(Collected data)
○ ○ ○

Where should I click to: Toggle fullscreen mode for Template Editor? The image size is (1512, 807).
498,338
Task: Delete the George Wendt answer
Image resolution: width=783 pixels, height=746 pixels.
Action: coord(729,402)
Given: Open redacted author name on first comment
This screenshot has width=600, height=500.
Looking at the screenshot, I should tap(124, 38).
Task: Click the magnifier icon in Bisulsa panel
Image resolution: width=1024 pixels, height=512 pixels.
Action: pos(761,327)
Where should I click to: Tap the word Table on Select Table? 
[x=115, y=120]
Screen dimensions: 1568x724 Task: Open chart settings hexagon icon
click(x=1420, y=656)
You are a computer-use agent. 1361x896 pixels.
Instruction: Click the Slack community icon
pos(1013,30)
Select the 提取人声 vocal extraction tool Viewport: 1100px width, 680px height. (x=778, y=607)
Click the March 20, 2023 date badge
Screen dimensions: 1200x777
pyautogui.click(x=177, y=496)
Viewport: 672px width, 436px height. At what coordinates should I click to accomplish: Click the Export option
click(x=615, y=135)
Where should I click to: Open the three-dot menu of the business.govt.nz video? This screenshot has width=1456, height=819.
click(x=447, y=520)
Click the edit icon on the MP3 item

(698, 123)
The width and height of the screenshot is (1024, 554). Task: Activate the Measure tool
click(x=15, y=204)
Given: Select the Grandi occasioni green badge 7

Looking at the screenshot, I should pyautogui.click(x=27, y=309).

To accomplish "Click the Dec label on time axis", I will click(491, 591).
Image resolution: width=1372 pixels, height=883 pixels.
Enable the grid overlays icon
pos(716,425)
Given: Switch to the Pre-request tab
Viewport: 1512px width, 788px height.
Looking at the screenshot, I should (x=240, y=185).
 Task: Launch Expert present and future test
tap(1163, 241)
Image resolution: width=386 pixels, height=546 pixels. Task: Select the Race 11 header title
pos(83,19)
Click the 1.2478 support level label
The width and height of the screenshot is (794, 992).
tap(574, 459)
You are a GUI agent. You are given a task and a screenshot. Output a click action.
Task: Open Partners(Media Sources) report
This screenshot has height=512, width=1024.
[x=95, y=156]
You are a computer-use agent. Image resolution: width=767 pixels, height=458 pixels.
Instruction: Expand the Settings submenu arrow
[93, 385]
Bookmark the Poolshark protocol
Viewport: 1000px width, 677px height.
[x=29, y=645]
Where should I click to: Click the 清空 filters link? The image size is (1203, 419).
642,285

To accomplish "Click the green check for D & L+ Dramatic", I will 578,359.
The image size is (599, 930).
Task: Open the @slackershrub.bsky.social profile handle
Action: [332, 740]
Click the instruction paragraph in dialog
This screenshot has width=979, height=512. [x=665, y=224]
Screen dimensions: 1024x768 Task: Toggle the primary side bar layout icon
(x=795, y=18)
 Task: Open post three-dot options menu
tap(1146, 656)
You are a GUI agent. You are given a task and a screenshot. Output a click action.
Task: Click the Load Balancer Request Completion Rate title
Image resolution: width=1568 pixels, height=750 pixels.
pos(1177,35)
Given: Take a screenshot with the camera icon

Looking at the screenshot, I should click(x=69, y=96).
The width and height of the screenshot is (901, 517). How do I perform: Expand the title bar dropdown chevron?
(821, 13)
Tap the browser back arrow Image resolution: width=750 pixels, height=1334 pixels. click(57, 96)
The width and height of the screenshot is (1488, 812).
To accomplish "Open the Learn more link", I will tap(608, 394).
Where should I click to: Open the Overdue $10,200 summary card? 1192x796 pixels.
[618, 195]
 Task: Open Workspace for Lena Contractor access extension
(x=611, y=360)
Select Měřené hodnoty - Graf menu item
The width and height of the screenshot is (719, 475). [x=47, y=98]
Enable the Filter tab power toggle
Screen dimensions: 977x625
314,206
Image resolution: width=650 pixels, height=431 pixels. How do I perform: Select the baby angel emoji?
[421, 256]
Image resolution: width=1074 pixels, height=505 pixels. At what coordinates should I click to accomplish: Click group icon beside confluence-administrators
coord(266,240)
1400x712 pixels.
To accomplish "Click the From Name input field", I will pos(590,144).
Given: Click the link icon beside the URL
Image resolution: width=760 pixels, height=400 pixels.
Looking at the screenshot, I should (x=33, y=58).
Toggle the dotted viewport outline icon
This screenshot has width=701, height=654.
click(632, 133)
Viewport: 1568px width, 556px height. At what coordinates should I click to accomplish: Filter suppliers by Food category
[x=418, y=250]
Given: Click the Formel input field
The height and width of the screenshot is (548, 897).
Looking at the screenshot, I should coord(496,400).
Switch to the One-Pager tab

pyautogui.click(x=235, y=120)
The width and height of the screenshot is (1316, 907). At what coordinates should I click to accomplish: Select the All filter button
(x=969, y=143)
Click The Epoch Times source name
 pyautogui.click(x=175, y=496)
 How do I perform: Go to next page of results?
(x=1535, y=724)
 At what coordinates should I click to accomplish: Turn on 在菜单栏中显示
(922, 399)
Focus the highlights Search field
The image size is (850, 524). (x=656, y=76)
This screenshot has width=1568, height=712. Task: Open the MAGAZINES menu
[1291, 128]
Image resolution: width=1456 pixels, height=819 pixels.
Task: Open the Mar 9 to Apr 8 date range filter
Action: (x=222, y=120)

○ ○ ○

## [What is needed]
Give the lines above as a numbered list, leaving out any blank lines.

## [Answer to the task]
1. Where should I click to: Toggle fullscreen mode for Template Editor? The image size is (1512, 807).
2. 498,338
3. Task: Delete the George Wendt answer
4. Image resolution: width=783 pixels, height=746 pixels.
5. Action: coord(729,402)
6. Given: Open redacted author name on first comment
7. This screenshot has width=600, height=500.
8. Looking at the screenshot, I should tap(124, 38).
9. Task: Click the magnifier icon in Bisulsa panel
10. Image resolution: width=1024 pixels, height=512 pixels.
11. Action: pos(761,327)
12. Where should I click to: Tap the word Table on Select Table? 
13. [x=115, y=120]
14. Screen dimensions: 1568x724 Task: Open chart settings hexagon icon
15. click(x=1420, y=656)
16. You are a computer-use agent. 1361x896 pixels.
17. Instruction: Click the Slack community icon
18. pos(1013,30)
19. Select the 提取人声 vocal extraction tool Viewport: 1100px width, 680px height. (x=778, y=607)
20. Click the March 20, 2023 date badge
21. Screen dimensions: 1200x777
22. pyautogui.click(x=177, y=496)
23. Viewport: 672px width, 436px height. At what coordinates should I click to accomplish: Click the Export option
24. click(x=615, y=135)
25. Where should I click to: Open the three-dot menu of the business.govt.nz video? This screenshot has width=1456, height=819.
26. click(x=447, y=520)
27. Click the edit icon on the MP3 item
28. (698, 123)
29. The width and height of the screenshot is (1024, 554). Task: Activate the Measure tool
30. click(x=15, y=204)
31. Given: Select the Grandi occasioni green badge 7
32. Looking at the screenshot, I should pyautogui.click(x=27, y=309).
33. To accomplish "Click the Dec label on time axis", I will click(491, 591).
34. Image resolution: width=1372 pixels, height=883 pixels.
35. Enable the grid overlays icon
36. pos(716,425)
37. Given: Switch to the Pre-request tab
38. Viewport: 1512px width, 788px height.
39. Looking at the screenshot, I should (x=240, y=185).
40.  Task: Launch Expert present and future test
41. tap(1163, 241)
42. Image resolution: width=386 pixels, height=546 pixels. Task: Select the Race 11 header title
43. pos(83,19)
44. Click the 1.2478 support level label
45. The width and height of the screenshot is (794, 992).
46. tap(574, 459)
47. You are a GUI agent. You are given a task and a screenshot. Output a click action.
48. Task: Open Partners(Media Sources) report
49. This screenshot has height=512, width=1024.
50. [x=95, y=156]
51. You are a computer-use agent. Image resolution: width=767 pixels, height=458 pixels.
52. Instruction: Expand the Settings submenu arrow
53. [93, 385]
54. Bookmark the Poolshark protocol
55. Viewport: 1000px width, 677px height.
56. [x=29, y=645]
57. Where should I click to: Click the 清空 filters link? The image size is (1203, 419).
58. 642,285
59. To accomplish "Click the green check for D & L+ Dramatic", I will 578,359.
60. The image size is (599, 930).
61. Task: Open the @slackershrub.bsky.social profile handle
62. Action: [332, 740]
63. Click the instruction paragraph in dialog
64. This screenshot has width=979, height=512. [x=665, y=224]
65. Screen dimensions: 1024x768 Task: Toggle the primary side bar layout icon
66. (x=795, y=18)
67.  Task: Open post three-dot options menu
68. tap(1146, 656)
69. You are a GUI agent. You are given a task and a screenshot. Output a click action.
70. Task: Click the Load Balancer Request Completion Rate title
71. Image resolution: width=1568 pixels, height=750 pixels.
72. pos(1177,35)
73. Given: Take a screenshot with the camera icon
74. Looking at the screenshot, I should click(x=69, y=96).
75. The width and height of the screenshot is (901, 517). How do I perform: Expand the title bar dropdown chevron?
76. (821, 13)
77. Tap the browser back arrow Image resolution: width=750 pixels, height=1334 pixels. click(57, 96)
78. The width and height of the screenshot is (1488, 812).
79. To accomplish "Open the Learn more link", I will tap(608, 394).
80. Where should I click to: Open the Overdue $10,200 summary card? 1192x796 pixels.
81. [618, 195]
82.  Task: Open Workspace for Lena Contractor access extension
83. (x=611, y=360)
84. Select Měřené hodnoty - Graf menu item
85. The width and height of the screenshot is (719, 475). [x=47, y=98]
86. Enable the Filter tab power toggle
87. Screen dimensions: 977x625
88. 314,206
89. Image resolution: width=650 pixels, height=431 pixels. How do I perform: Select the baby angel emoji?
90. [421, 256]
91. Image resolution: width=1074 pixels, height=505 pixels. At what coordinates should I click to accomplish: Click group icon beside confluence-administrators
92. coord(266,240)
93. 1400x712 pixels.
94. To accomplish "Click the From Name input field", I will pos(590,144).
95. Given: Click the link icon beside the URL
96. Image resolution: width=760 pixels, height=400 pixels.
97. Looking at the screenshot, I should (x=33, y=58).
98. Toggle the dotted viewport outline icon
99. This screenshot has width=701, height=654.
100. click(632, 133)
101. Viewport: 1568px width, 556px height. At what coordinates should I click to accomplish: Filter suppliers by Food category
102. [x=418, y=250]
103. Given: Click the Formel input field
104. The height and width of the screenshot is (548, 897).
105. Looking at the screenshot, I should coord(496,400).
106. Switch to the One-Pager tab
107. pyautogui.click(x=235, y=120)
108. The width and height of the screenshot is (1316, 907). At what coordinates should I click to accomplish: Select the All filter button
109. (x=969, y=143)
110. Click The Epoch Times source name
111.  pyautogui.click(x=175, y=496)
112.  How do I perform: Go to next page of results?
113. (x=1535, y=724)
114.  At what coordinates should I click to accomplish: Turn on 在菜单栏中显示
115. (922, 399)
116. Focus the highlights Search field
117. The image size is (850, 524). (x=656, y=76)
118. This screenshot has width=1568, height=712. Task: Open the MAGAZINES menu
119. [1291, 128]
120. Image resolution: width=1456 pixels, height=819 pixels.
121. Task: Open the Mar 9 to Apr 8 date range filter
122. Action: (x=222, y=120)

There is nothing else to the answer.